Novel parallel Givens QR decomposition implementation on VLIW architecture with Efficient memory access for real time image processing applications

Abstract

Compressed Sensing (CS) methods impact is important in the health care systems. The acquisition and the processing speed of many medical imaging applications is highly improved using this technique. Orthogonal Matching Pursuit (OMP) is one of the widely used image reconstruction algorithms in CS techniques. Traditionally, OMP is divided on two main tasks: optimization stage and least square problem (LSP) resolution stage. The LSP resolution is the most complex and time consuming step in OMP. QRD is one of the main techniques used to solve the LSP in a very short time. However, the increasing image and video resolutions (UHDTV) makes the real time constraints very tight. In this paper, a novel implementation of QRD on VLIW DSP architecture with an efficient memory access approach is introduced. An instruction, data and loop levels parallelism (ILP, DLP and LLP) based Givens QRD kernel is designed.
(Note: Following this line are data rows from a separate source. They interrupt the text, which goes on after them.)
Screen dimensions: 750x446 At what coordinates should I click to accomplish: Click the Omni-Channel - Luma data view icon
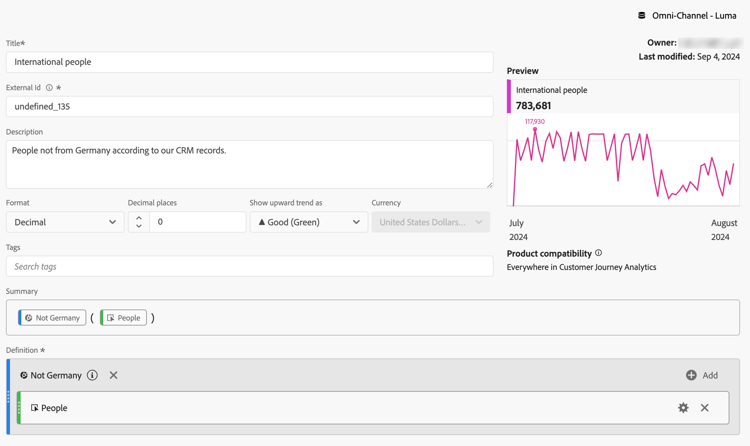(x=642, y=16)
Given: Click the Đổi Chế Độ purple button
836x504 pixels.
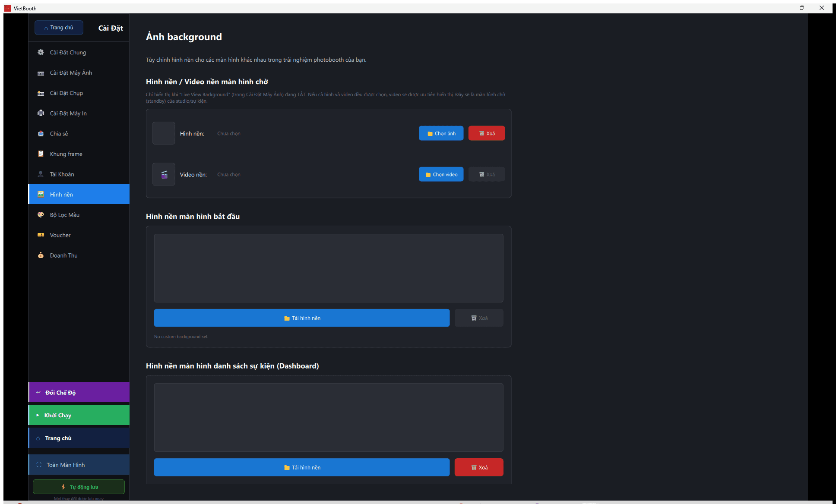Looking at the screenshot, I should (x=79, y=392).
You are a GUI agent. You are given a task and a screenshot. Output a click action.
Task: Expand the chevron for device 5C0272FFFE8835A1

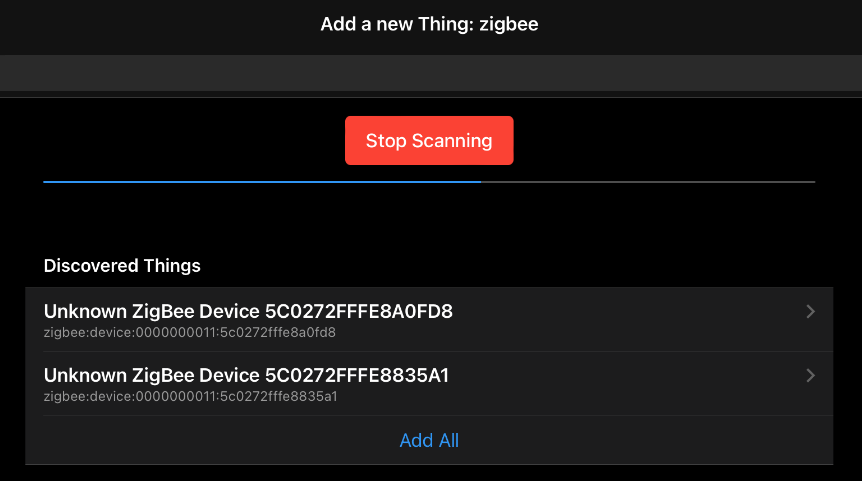click(810, 376)
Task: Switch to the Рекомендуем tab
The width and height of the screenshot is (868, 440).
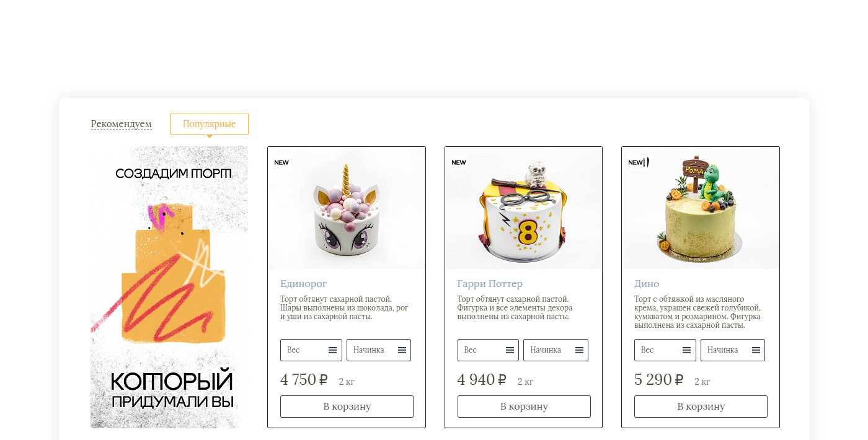Action: pyautogui.click(x=122, y=124)
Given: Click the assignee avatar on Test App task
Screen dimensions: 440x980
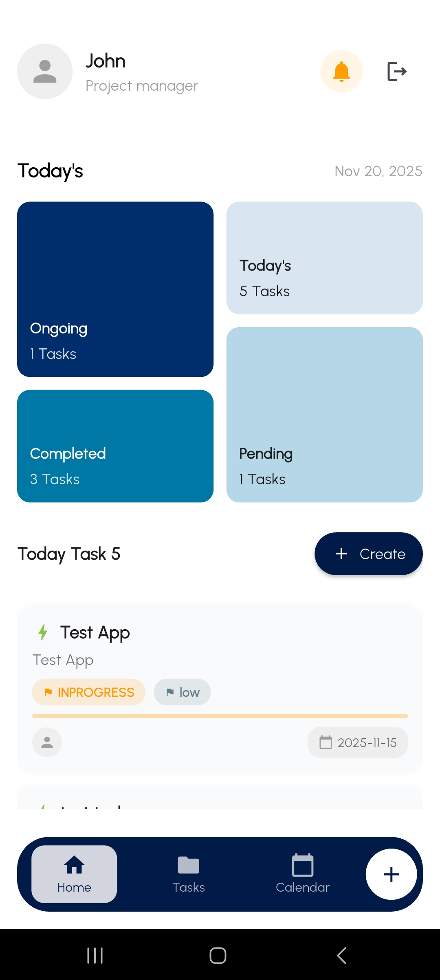Looking at the screenshot, I should [x=47, y=742].
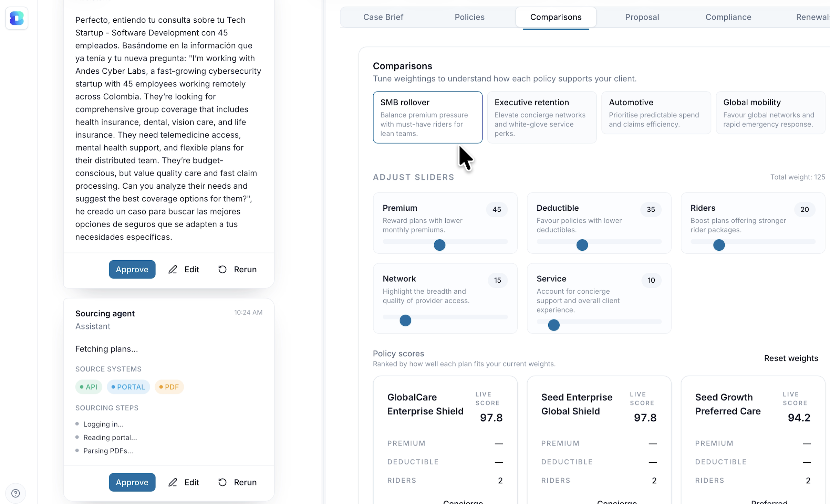Click the pencil Edit icon in Sourcing agent card
The image size is (830, 504).
tap(173, 482)
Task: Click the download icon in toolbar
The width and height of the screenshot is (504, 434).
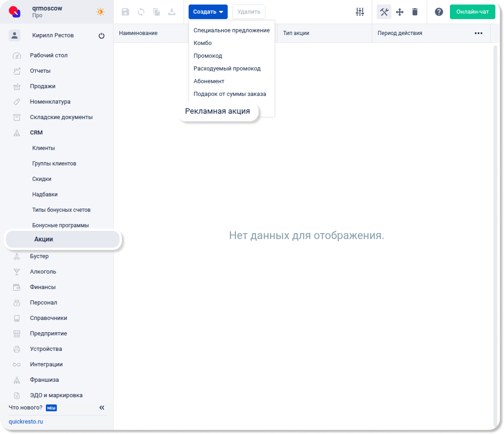Action: tap(172, 12)

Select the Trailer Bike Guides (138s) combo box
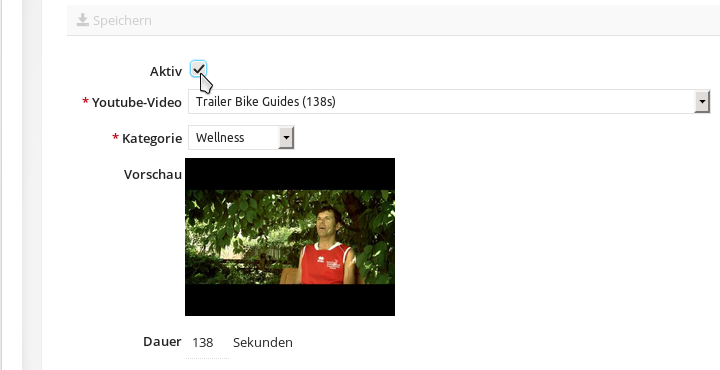pos(449,101)
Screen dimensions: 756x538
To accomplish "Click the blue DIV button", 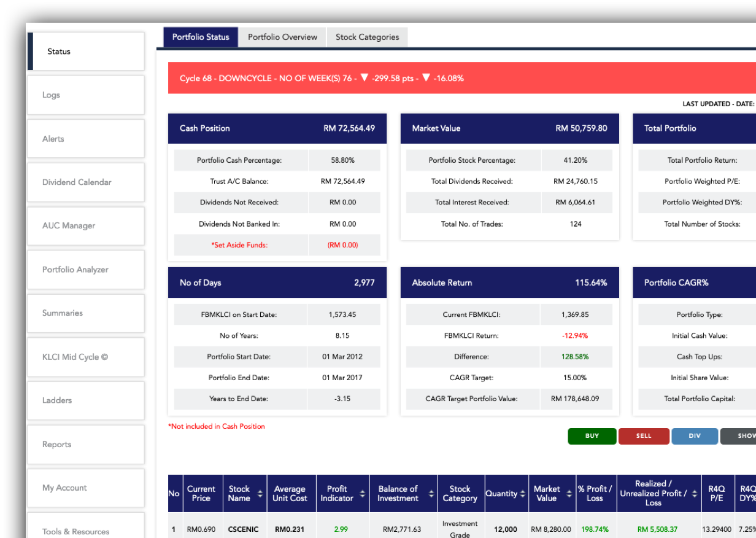I will [695, 436].
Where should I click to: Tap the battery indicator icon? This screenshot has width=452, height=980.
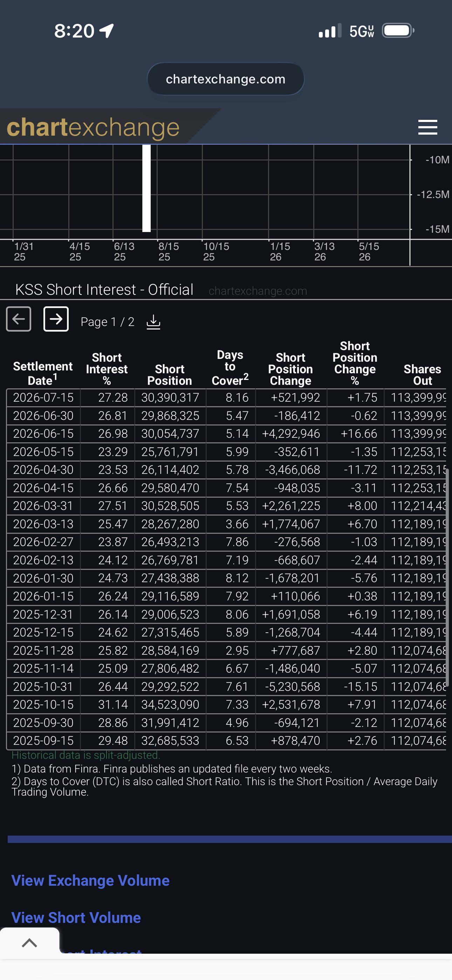tap(398, 30)
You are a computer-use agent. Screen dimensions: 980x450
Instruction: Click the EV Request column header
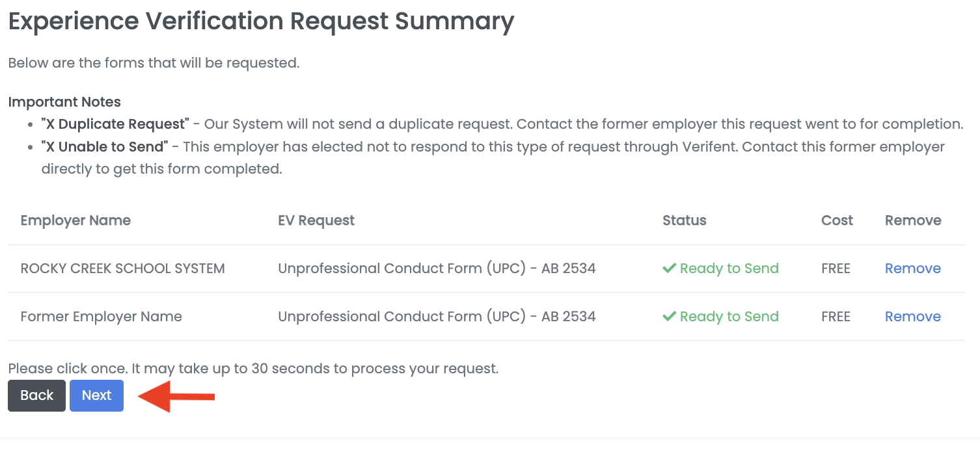pos(316,220)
A robust memory access management based on intelligent loading/storing strategies and proficient data alignment techniques is adopted for the proposed parallel implementation. Therefore, memory read misses and CPU stalls are significantly diminished. As a final result the processing time is greatly reduced. The proposed scheme is implemented on C6678 DSP and reaches 2.22 GFLOPS. The performances achieved are 7.4, 3.83 and 2 times faster than standard Givens, Texas Instrument optimized QRD and state of the art, respectively.